The red blood cells or erythrocytes are biconcave shaped cells and consist mostly in a membrane delimiting a cytosol with a high concentration in hemoglobin. This membrane is highly deformable and allows the cells to go through narrow passages like the capillaries which diameters can be much smaller than red blood cells one. They carry oxygen thanks to hemoglobin, a complex molecule that have very high affinity for oxygen. The capacity of erythrocytes to load and unload oxygen is thus a determinant factor in their efficacy. In this paper, we will focus on the pulmonary capillary where red blood cells capture oxygen. In order to numerically study the behavior of red blood cells along a whole capillary, we propose a camera method that consists in working in a reference frame that follows the red blood cells. More precisely, the domain of study is reduced to a neighborhood of the red blood cells and moves along at erythrocytes mean velocity. This method avoids too large mesh deformation. Our goal is to understand how erythrocytes geometrical changes along the capillary can affect its capacity to capture oxygen.

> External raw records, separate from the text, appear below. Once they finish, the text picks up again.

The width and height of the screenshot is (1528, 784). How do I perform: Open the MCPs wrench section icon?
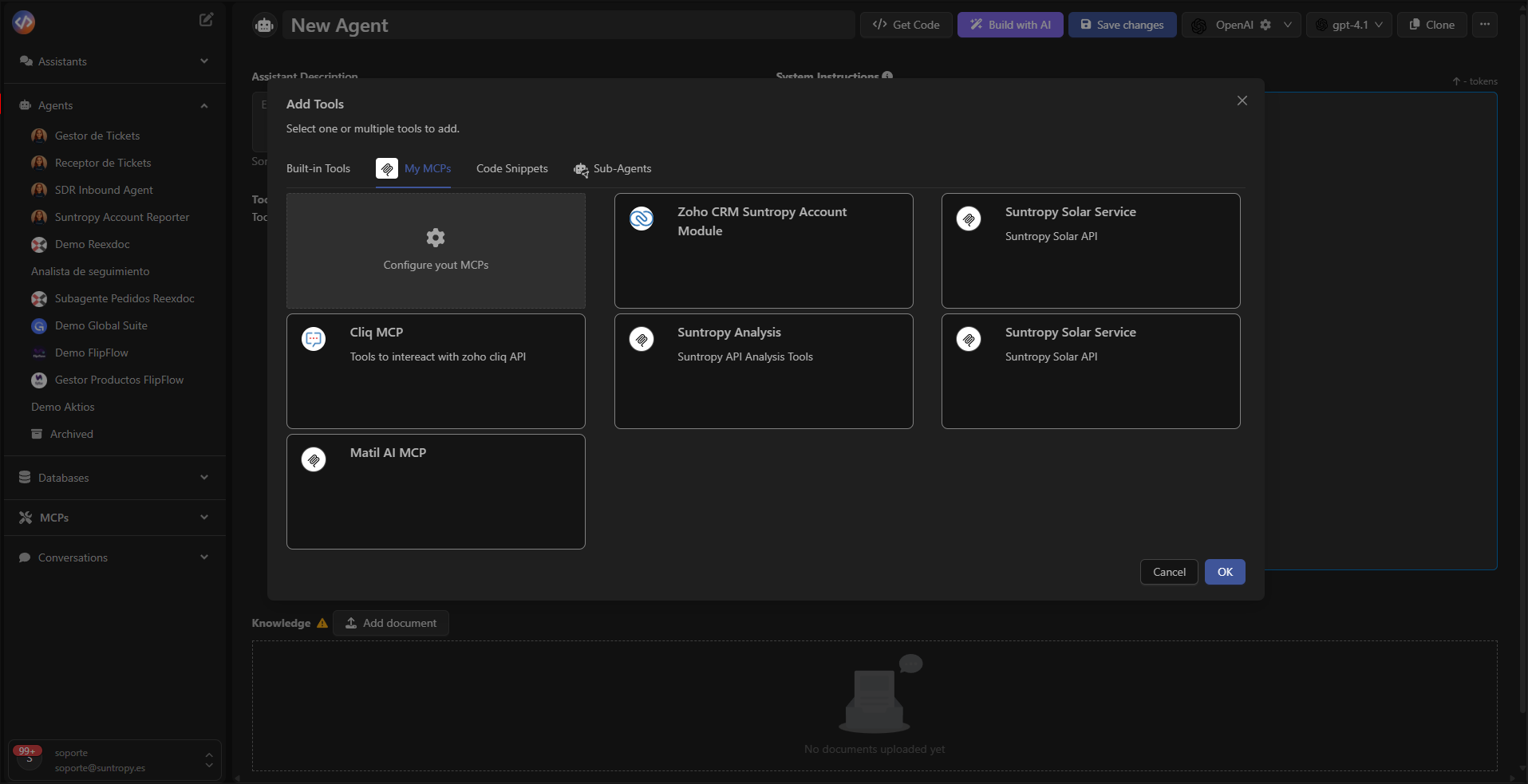click(x=26, y=517)
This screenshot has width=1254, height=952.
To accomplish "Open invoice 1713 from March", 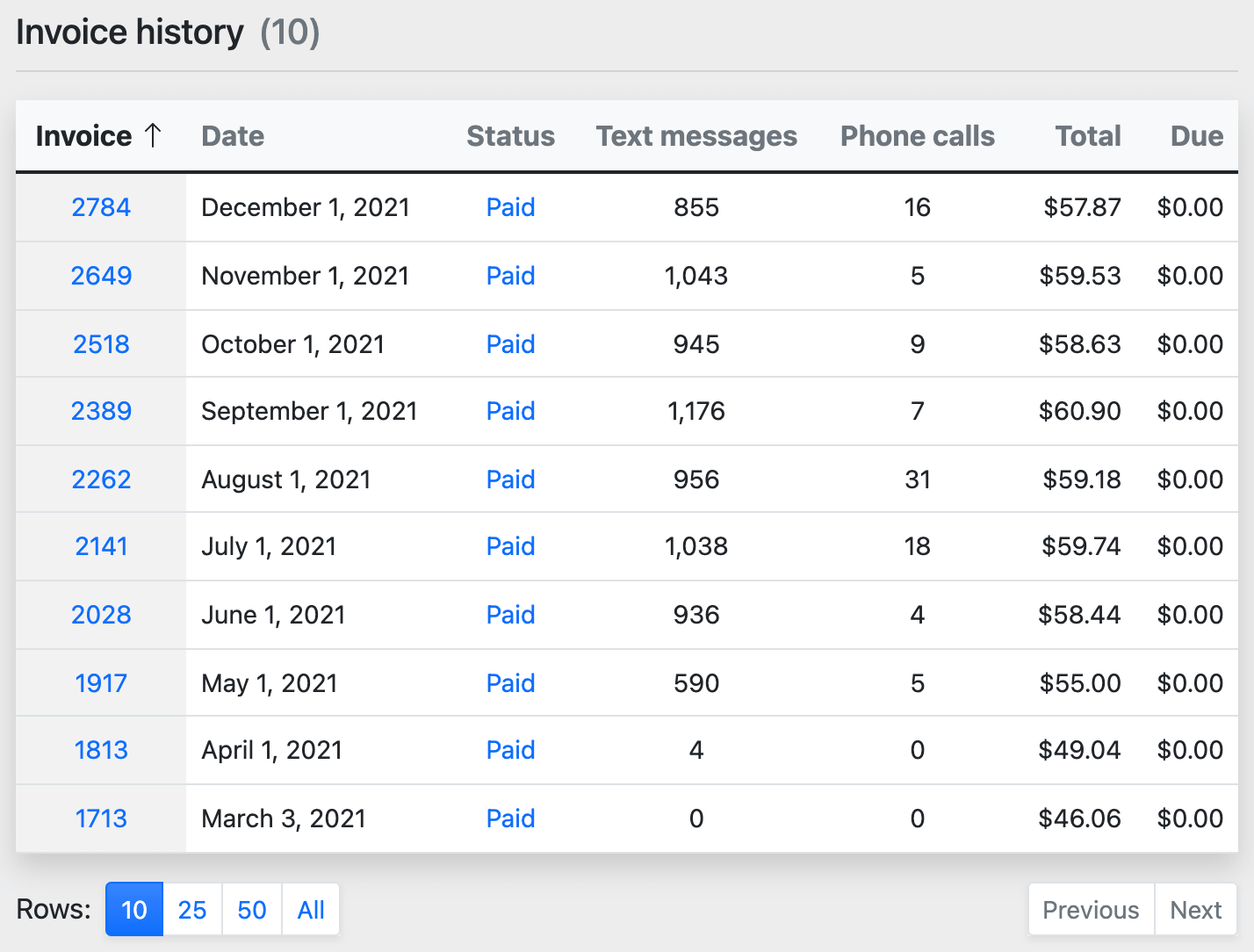I will 101,819.
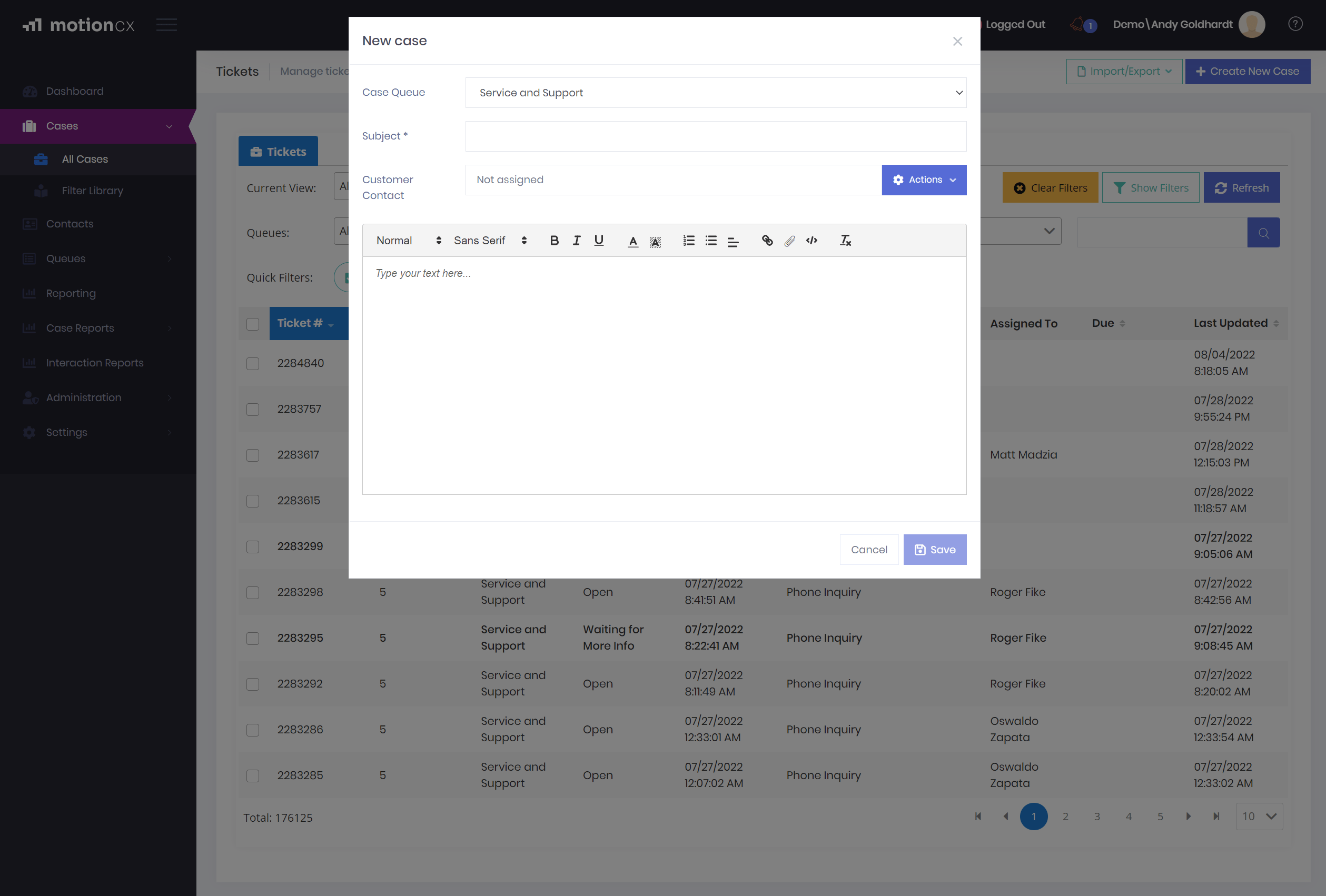Toggle bold formatting in editor

[554, 240]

The first part of this document presents the model chosen for the red blood cells along with the numerical method used to determine and follow their shapes along the capillary. The membrane of the red blood cell is complex and has been modelled by an hyper-elastic approach coming from [Mills J.P. et al., MCB, vol. 1, no. 3, pp. 169-180, 2004]. This camera method is then validated and confronted with a standard Arbitrary Lagrangian Eulerian (ALE) method in which the displacements of the red blood cells are correlated with the deformation of an initial mesh of the whole capillary with red blood cells at start positions. Some geometrical properties of the red blood cells observed in our simulations are then studied and discussed.
The second part of this paper deals with the modeling of oxygen and hemoglobin chemistry in the geometries obtained in the first part. We have implemented a full complex hemoglobin behavior with allosteric states inspired from [Czerlinski G. et al., J. Theor. Biol., vol. 199, pp. 25-44, 1999].